I disagree. After traveling toward Egypt for weeks, does Abraham suddenly remember the bizarre ethics of Egyptians? It is more likely that he gets a brilliant idea for acquiring a lot more wealth in livestock and slaves—if his scam comes off. That would also explain why he does not return the bride-price after the pharaoh discovers his scam.
He destroys his wife’s honor by putting her in a position where she, too, is exposed as a liar, and where she stays in Pharaoh’s harem long enough for her chastity to be in question. He is careless about her reputation and does not even consider her self-esteem.
Years later, Abraham uses the same scam to swindle Avimelekh of Gerar—apparently for no reason except that he can get away with it and make a profit. No sense of honor stops him, nor does any consideration for either his wife or the afflicted king.
Abraham is an amusing trickster, and nobody is killed on his account. He happily prays for healing for Avimelekh—once he has received the king’s gifts. But he fails to meet his moral obligations either to his wife or to the kings of the countries where he is a guest.
Abraham does, in effect, pimp his wife. Why does he feel no jealousy? If marrying the two kings were Sarah’s idea, then he might be granting her the freedom he enjoys as a man. But Abraham, not Sarah, is the one who initiates the scam both times.
If he knows ahead of time that God will prevent both kings from touching Sarah, then he is spared from jealousy over his property, i.e. his wife.

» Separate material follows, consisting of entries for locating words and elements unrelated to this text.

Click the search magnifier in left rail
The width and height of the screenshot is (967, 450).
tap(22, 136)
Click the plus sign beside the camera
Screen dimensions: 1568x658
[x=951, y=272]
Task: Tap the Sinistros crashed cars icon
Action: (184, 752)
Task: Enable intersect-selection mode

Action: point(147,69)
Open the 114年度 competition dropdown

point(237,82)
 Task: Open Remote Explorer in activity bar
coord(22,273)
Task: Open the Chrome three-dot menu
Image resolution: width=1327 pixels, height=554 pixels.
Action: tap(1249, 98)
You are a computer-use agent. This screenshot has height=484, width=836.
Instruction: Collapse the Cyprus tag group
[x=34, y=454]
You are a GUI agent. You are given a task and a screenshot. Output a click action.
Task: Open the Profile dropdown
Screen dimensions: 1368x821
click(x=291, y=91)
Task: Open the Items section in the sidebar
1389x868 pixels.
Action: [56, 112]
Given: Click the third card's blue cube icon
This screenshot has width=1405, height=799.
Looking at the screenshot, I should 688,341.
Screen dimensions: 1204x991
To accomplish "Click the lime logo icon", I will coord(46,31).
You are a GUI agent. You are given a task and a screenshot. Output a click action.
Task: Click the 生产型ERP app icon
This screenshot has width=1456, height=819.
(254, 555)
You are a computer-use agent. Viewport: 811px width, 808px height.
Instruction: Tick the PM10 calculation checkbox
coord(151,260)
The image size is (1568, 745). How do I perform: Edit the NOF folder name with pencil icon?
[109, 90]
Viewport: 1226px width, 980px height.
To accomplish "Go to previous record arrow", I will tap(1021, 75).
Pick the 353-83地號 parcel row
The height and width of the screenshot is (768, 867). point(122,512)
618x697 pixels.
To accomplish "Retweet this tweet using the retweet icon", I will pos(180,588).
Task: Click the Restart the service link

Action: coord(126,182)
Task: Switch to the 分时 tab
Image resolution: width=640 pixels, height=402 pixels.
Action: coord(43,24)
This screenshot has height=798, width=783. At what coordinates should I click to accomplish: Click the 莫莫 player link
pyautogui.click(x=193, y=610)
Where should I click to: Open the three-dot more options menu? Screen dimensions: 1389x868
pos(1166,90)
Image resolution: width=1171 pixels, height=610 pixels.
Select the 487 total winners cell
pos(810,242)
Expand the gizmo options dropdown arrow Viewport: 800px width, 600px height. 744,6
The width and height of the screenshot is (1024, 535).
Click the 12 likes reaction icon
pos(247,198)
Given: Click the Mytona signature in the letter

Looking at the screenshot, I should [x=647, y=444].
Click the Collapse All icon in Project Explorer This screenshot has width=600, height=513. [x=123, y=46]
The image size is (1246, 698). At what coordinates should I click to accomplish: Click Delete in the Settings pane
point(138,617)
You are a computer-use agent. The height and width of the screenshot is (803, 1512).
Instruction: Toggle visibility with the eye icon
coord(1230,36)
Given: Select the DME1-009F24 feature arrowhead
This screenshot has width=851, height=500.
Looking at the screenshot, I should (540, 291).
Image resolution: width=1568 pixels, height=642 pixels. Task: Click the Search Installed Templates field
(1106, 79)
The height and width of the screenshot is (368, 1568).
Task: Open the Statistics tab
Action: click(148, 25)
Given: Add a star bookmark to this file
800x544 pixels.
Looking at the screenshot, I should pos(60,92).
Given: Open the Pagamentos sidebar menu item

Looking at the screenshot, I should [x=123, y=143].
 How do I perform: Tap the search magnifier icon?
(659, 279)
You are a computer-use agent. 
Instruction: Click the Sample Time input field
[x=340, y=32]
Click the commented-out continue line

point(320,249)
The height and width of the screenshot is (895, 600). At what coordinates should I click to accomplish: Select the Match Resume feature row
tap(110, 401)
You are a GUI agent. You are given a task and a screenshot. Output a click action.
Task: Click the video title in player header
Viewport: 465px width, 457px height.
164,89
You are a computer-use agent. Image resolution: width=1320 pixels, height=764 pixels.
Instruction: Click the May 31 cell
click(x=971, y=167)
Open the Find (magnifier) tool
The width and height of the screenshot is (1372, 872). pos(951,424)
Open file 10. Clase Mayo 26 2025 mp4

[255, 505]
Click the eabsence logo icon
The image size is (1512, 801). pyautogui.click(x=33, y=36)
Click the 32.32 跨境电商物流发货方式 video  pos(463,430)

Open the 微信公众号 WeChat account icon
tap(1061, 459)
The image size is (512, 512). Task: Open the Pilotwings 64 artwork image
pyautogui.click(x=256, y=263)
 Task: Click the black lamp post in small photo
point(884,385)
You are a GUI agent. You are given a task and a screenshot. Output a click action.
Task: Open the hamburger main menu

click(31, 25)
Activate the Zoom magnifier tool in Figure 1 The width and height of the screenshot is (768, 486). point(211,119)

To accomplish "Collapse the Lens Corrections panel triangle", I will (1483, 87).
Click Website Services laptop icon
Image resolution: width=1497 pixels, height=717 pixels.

Or perhaps Abraham does not really care what happens to Sarah. The Torah says Isaac loves his wife, Rebecca,7 and Jacob loves one of his wives, Rachel,8 but it does not say Abraham loves any of the three women he has children with.9
There is more than one way to avoid jealousy in a marriage.
- In Exodus 21:7-11, sexual duties are part of the job description of a daughter sold as a slave.
- For example, in Genesis 29:31-30:24, Leah envies Rachel because their mutual husband, Jacob, loves Rachel more. Rachel envies Leah because Leah regularly bears Jacob children. In 1 Samuel 1:1-8, Hannah is jealous of her husband Elkanah’s other wife, Peninah, because Peninah has children.2
- Leviticus 20:10, Deuteronomy 22:22. The Talmud later added so many extra requirements for conviction of adultery that the death penalty was no longer practiced. A man is free to have sexual intercourse with an unbetrothed virgin as long as he then pays her father a bride-price and marries her (Deuteronomy 22:28).
- Deuteronomy 24:1.
- Kinah for God is usually translated as “zeal”, and kinah of one human over another human is usually translated as “jealousy”. God’s kinah regarding humans is often translated as “fury”, though Isaiah and Zecharaiah refer to God’s kinah meaning God’s zeal to ensure a good future for the Israelites (Isaiah 9:6, 11:11, 37:32; Zechariah 1:14, 8:2).
- Talmud Makkot 9b, Bereishit Rabbah.
- When God tells him to obey Sarah and send away Hagar and her son Ishmael, he is only troubled about Ishmael (Genesis 21:9-12).
- Genesis 24:67.
- Genesis 29:18.
- Sarah (Genesis 21:2), Hagar (Genesis 16:15), and Keturah (Genesis 25:1-2).